Infected files and malicious links are processed automatically according to rules created by Kaspersky Lab specialists. You cannot modify these rules manually. Rules can be updated following an update of databases and application modules. The rules for Firewall, Webcam Protection, Application Manager, Software Cleaner, and Application Control are also updated automatically.

If a device scan is started from the Kaspersky Small Office Security Management Console, files will be processed automatically based on the rules specified in the application. Files detected on a device can be processed automatically by request from the Kaspersky Small Office Security Management Console without your confirmation, even if interactive protection is enabled in the application.

Website certificate check and file scan limitations

When checking a website certificate or scanning website files, the application may contact Kaspersky Security Network for information. If data from Kaspersky Security Network could not be retrieved, the application decides whether or not the file is infected and the certificate untrusted based on local anti-virus databases.

Limitations of System Watcher functionality

Protection against cryptors (malware that encrypts user files) has the following limitations:

• The Temp system folder is used to support this functionality. If the system drive with the Temp folder has insufficient disk space to create temporary files, protection against cryptors is not provided. In this case, the application does not display a notification that files are not backed up (protection is not provided).
• Temporary files are deleted automatically when you close Kaspersky Small Office Security or disable the System Watcher component.
• In case of an emergency termination of Kaspersky Small Office Security, temporary files are not deleted automatically. To delete temporary files, clear the Temp folder manually. To do so, open the Run window (Run command under Windows XP) and in the Open field type %TEMP%. Click OK.

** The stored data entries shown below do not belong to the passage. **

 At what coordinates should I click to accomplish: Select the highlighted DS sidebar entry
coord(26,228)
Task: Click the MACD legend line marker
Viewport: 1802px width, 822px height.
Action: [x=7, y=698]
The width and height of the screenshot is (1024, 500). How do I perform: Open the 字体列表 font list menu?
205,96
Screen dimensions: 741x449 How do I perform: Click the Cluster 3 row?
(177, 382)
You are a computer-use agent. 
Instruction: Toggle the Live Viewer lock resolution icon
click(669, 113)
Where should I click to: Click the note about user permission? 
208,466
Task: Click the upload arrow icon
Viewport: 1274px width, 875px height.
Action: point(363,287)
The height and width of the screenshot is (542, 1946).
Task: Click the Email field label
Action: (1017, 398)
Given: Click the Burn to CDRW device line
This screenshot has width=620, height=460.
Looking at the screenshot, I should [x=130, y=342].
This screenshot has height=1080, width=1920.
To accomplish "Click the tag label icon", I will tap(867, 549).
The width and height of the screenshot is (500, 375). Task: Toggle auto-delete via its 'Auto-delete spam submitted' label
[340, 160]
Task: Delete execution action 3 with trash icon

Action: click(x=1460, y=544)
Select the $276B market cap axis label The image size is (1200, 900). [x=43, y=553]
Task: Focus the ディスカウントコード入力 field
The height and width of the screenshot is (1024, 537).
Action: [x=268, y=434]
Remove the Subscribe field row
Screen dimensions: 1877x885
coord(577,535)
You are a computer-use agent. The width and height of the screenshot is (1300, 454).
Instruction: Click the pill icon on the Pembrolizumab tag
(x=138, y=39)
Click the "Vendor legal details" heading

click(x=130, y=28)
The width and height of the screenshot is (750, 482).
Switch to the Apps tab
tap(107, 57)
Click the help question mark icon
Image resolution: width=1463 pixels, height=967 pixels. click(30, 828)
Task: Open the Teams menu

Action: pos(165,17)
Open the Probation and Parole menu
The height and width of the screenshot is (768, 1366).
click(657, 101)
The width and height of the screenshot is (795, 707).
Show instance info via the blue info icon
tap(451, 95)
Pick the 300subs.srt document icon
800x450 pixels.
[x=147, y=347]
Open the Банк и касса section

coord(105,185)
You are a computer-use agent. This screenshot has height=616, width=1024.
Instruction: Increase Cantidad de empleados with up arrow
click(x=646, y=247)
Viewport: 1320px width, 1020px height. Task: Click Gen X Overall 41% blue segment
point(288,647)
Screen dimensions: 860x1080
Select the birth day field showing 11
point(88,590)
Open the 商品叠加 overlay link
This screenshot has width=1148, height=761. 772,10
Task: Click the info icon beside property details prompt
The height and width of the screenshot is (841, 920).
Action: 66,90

Encrypted connections scan limitations

Due to technical limitations of the implementation of scanning algorithms, scanning of encrypted connections does not support certain extensions of the TLS 1.0 protocol and later versions (particularly NPN and ALPN). Connections via these protocols may be limited. Web browsers with SPDY protocol support use the HTTP over TLS protocol instead of SPDY even if the server to which the connection is established supports SPDY. This does not affect the level of connection security. If the server supports only the SPDY protocol and it is impossible to establish the connection via the HTTPS protocol, the application does not monitor the connection established.

Kaspersky Small Office Security monitors only those protected connection which it is able to decrypt. The application does not monitor connections added to the list of exclusions (Websites link in the Network settings window).

The following components perform decryption and scanning of encrypted traffic by default:

• Web Anti-Virus
• Safe Money
• Kaspersky URL Advisor
• Web Policy Management

Warning about operation of the Anti-Spam component

Anti-Spam functionality can be configured by editing the settings file for the Anti-Spam component.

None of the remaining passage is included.